Iran hawks step up pressure on Obama — some see echoes of Iraq
Yahoo / Zachary Roth
10-Nov-2010

"The theoreticians who called for war in Iraq as a way to stop Saddam acquiring weapons of mass destruction are at it again, with the same playbook," Joel Rubin of the liberal National Security Network told The Upshot.

[..]advocates of an aggressive foreign policy have long talked up the notion of an attack on Iran as a means of preventing the Islamic republic from acquiring a nuclear weapon [..] But with a weakened president, the effort to promote a military strike is "definitely going into a higher gear" of late, Matthew Duss of the liberal Center for American Progress told The Upshot.
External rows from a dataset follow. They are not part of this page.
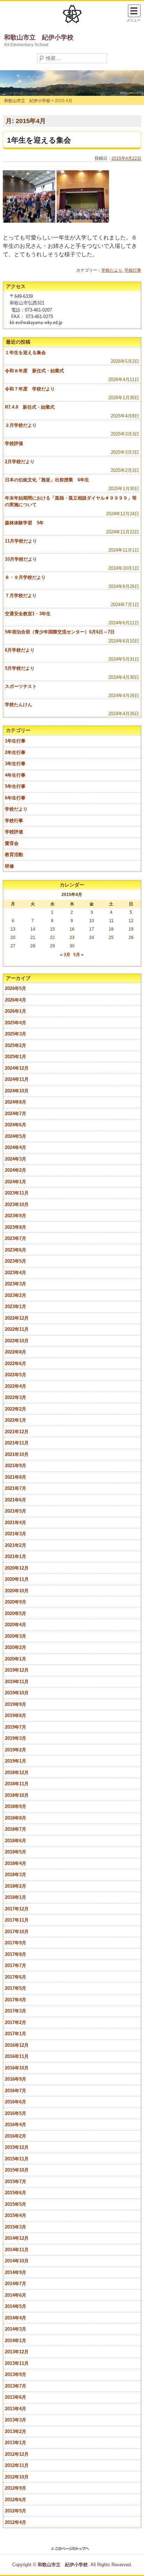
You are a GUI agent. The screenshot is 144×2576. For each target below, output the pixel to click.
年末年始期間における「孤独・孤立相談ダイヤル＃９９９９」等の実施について (71, 501)
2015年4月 (15, 2215)
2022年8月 (15, 1352)
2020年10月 (17, 1590)
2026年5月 (15, 988)
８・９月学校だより (25, 577)
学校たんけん (18, 704)
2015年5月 (15, 2204)
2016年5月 (15, 2113)
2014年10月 (17, 2260)
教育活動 (14, 854)
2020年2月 (15, 1647)
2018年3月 (15, 1874)
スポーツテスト (21, 686)
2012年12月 (17, 2454)
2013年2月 (15, 2431)
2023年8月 (15, 1227)
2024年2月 (15, 1170)
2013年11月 (17, 2363)
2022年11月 (17, 1329)
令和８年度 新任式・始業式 (34, 370)
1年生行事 (15, 741)
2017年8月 (15, 1954)
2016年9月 (15, 2079)
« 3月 (65, 954)
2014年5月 (15, 2306)
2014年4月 (15, 2317)
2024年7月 (15, 1113)
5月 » (78, 954)
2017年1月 (15, 2033)
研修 (9, 866)
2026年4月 (15, 1000)
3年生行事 (15, 763)
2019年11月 (17, 1681)
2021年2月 (15, 1545)
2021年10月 (17, 1454)
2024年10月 (17, 1090)
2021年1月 (15, 1556)
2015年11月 (17, 2158)
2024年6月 (15, 1124)
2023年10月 (17, 1204)
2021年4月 (15, 1522)
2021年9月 (15, 1465)
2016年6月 (15, 2101)
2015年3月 (15, 2227)
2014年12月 (17, 2238)
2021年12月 (17, 1431)
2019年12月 (17, 1670)
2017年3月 (15, 2011)
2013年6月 (15, 2397)
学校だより (111, 270)
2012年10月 (17, 2477)
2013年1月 (15, 2442)
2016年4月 (15, 2124)
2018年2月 (15, 1886)
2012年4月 (15, 2522)
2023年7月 (15, 1238)
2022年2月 (15, 1409)
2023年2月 (15, 1295)
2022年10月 (17, 1340)
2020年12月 (17, 1568)
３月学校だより (21, 425)
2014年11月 (17, 2249)
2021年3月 (15, 1533)
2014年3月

During the 1990s, a well-connected group of neoconservative foreign policy thinkers, including Weekly Standard Editor Bill Kristol and Richard Perle, who would later chair the Defense Policy Advisory Board in the George W. Bush administration, worked with Republicans in Congress to pass the Iraq Liberation Act, making regime change in Iraq the official policy of the U.S. government. The legislation wasn't aimed at spurring then-President Clinton to launch an invasion -- there was little chance of that. Instead, the idea was to give the goal of regime change long-term momentum and a bipartisan veneer, since the law was signed by a Democratic president. That helped pave the way once the country had a Republican president more likely to sign off on an invasion.